Dans le passage des jours toujours plus rapide que moi, plus rapide que chaque jour même, rien n’est possible, à part peut-être s’accrocher à cette vitesse-là des jours, d’un théâtre à l’autre, et d’un matin à l’autre, le soir peut-être, arrêté sur lui-même.

Je possède certaines ruses. La ville en est une. Ou plutôt l’image et comment en retour elle peut appeler en moi ce qu’elle n’est pas. L’appareil photo est une arme : il suffit de le tendre, sur telles parois de la ville, tel ciel qui sur elle se pose et s’éloigne ; ce n’est pas une arme, ni une douceur, simplement la force de ne pas s’en tenir là.

Une loi sûre : ne pas céder à la tentation de la sensiblerie ; de ce qui passe ; du regret que les choses ne cessent pas d’aller : ne pas céder au penchant de vouloir arrêter ce qui s’éloigne : ne pas fixer sur l’image et dans la phrase cela qui va, et s’éloigne. Prendre une photo, non pour la retenir, mais parce qu’elle semble posséder suffisamment de férocités et de tendresse pour survivre à l’oubli et au passage, et plutôt que prolonger des traces, renouveler les blessures.

C’est une loi sans mélancolie.

L’appareil photo laissé trainer dans ces marches qui m’emmènent d’un endroit à l’autre, comme on racle en passant de ses ongles la paroi fine d’un miroir : et ensuite, regarder comment la ville fait reflet sur tout cela.

Déposer ces images, et leurs légendes quelque part

Et puis, ces derniers jours, l’autre ruse. Retenir dans l’ordinateur des phrases volées au hasard : même logique que ces images. Des traces, sans liaison. Aucun contexte. C’est à la radio ou au café ; c’est dans un livre, ou le rêve, en soi-même, là où c’est le plus inconnu, et que ça frotte soudain sur une réalité éprouvée.
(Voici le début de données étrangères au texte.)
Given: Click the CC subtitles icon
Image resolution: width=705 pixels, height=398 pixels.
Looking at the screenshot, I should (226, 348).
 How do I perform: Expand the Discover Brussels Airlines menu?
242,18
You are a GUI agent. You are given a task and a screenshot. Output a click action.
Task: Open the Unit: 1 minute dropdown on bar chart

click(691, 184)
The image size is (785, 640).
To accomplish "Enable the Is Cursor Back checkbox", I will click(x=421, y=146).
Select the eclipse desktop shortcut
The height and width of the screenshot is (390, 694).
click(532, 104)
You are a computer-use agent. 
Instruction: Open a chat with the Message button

Warlikowski dit quelque part qu’il ne faut pas demander à un acteur de jouer, mais attendre qu’il éprouve. Dans ces phrases notées à la volée, rien ne lie la phrase entendue du personnage qui la dit, ou de la fable dans laquelle elle a été dite. Parfois il n’y a pas de fable. Il y a par exemple un exégète du Coran qui parle de sa traduction à la radio (mais c’était il y a longtemps) ; Krystian Lupa et l’état du théâtre polonais ; le chauffeur du bus ; le type dans le métro, insondable ; des terreurs nocturnes. Des phrases qui pourraient finir par raconter un roman, si le roman ne voulait pas absurdement d’une histoire (et pourtant, l’Histoire est déjà là, partout, tout le temps, elle n’a besoin de personne) et de personnages.

Le temps m’ayant tout pris, et ne pouvant pas espérer prendre du temps à ce temps volé [1], je recopie ici, à la volée et au hasard, certaines de ces phrases entendues, lues, perçues comme je les ai entendues, parfois emportées dans le vent, et inventées.
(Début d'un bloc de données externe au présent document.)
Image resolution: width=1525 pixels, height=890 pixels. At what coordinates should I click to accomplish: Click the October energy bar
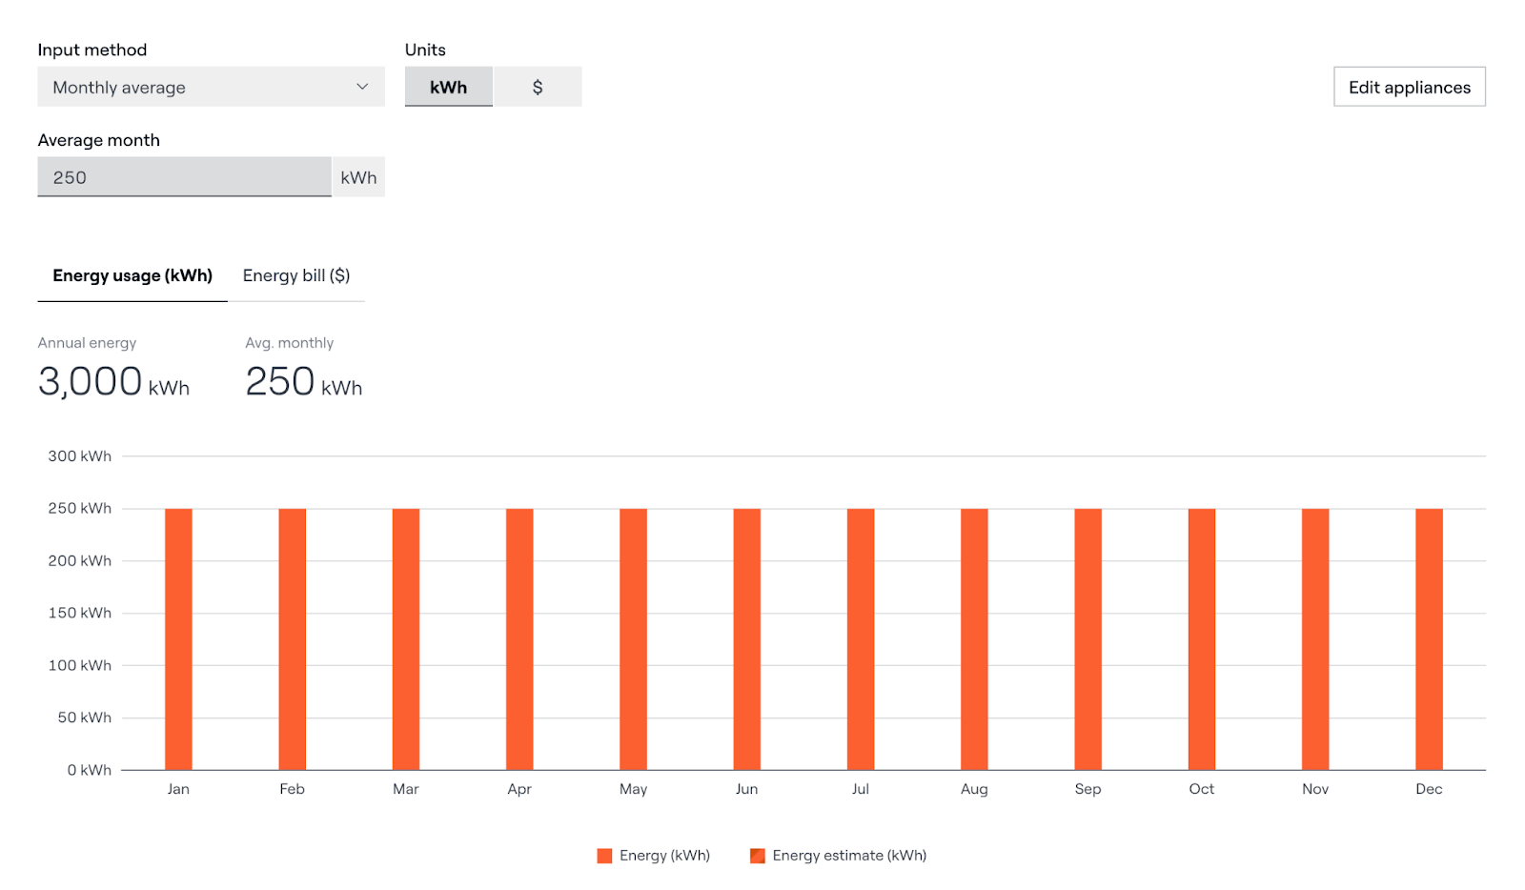pos(1202,638)
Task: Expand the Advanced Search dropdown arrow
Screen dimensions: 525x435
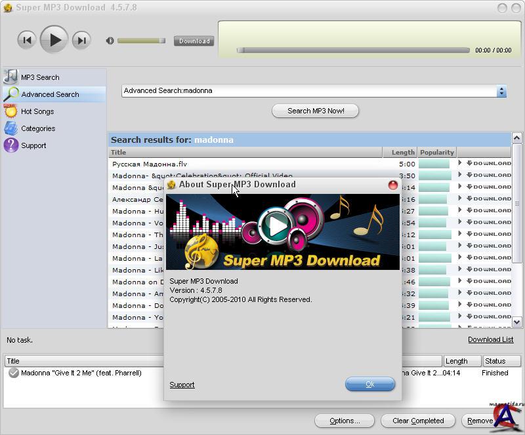Action: pos(501,91)
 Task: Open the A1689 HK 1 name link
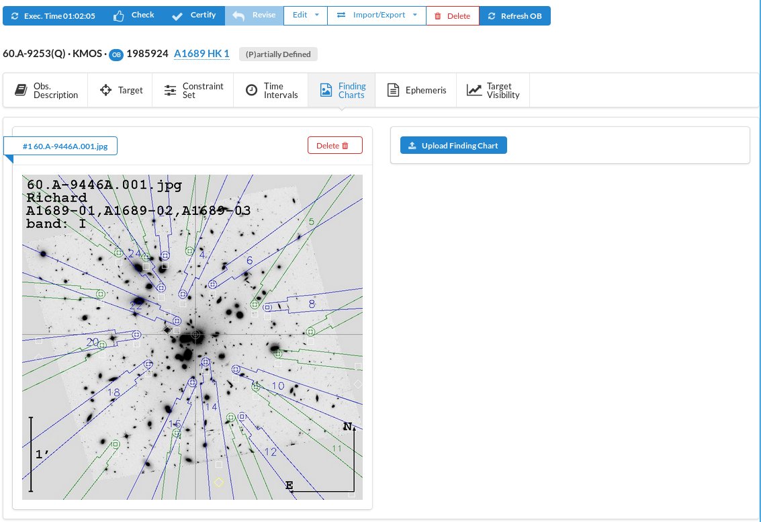[202, 54]
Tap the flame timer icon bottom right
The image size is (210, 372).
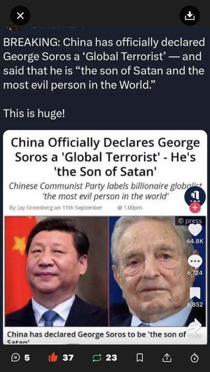pyautogui.click(x=194, y=358)
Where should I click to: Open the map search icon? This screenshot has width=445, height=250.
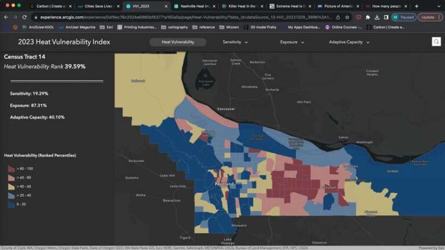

Que le spectacle agisse comme la foudre, qu’il retrouve en chacun de nous le point sensible.

Je voudrais partir maintenant, mais après.

Il y aurait ce qu’il faudrait dire, et il y a ce que tu dis.

Varsovie est le nom de la ville construite sur un cimetière.

Je suis fils des larmes du Kremlin.

Il n’y a pas de contradiction. Il y a une absence de ponctuation.

La crise, c’est quand le vieux monde refuse de mourir, et que le nouveau monde ne veut pas naître.

C’est la règle. On n’échappe pas au spectacle du bonheur.

Aucune contradiction dans le flux contradictoire des phrases qui me tissent au fil de ces jours : seulement la ponctuation de chaque matin et de chaque soir, déchirée par la nuit, où je me tiens.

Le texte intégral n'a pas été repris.